== EXERCISE ==
Any picture in the range stays out of the copy; retype exactly the lines from the one with "The image size" to the end of the listing.

--------------------------------------------------

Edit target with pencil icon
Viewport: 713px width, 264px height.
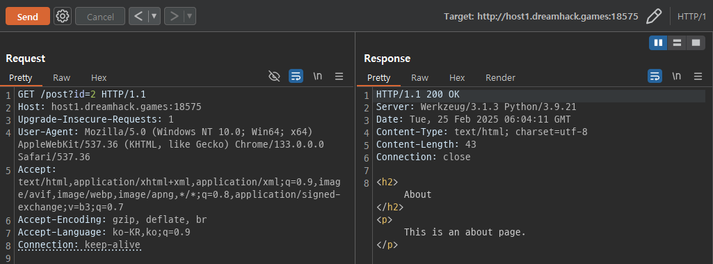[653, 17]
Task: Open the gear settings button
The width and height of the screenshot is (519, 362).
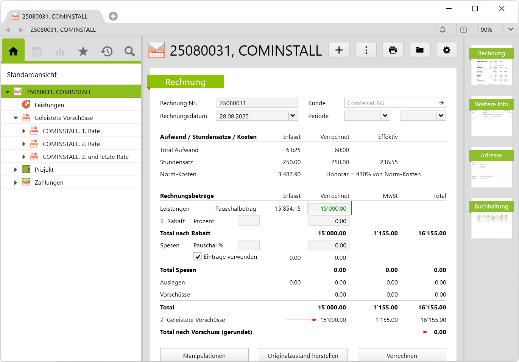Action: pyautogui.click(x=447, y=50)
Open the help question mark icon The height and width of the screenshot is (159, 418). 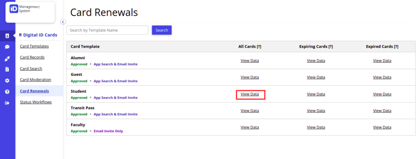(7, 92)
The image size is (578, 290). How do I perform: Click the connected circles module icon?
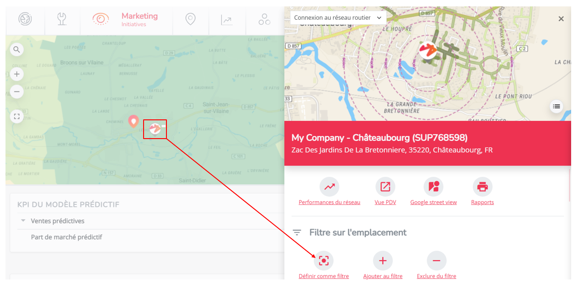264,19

--------------------------------------------------

== EXERCISE RESULT ==
The image size is (578, 290). How do I perform: Click the connected circles module icon?
264,19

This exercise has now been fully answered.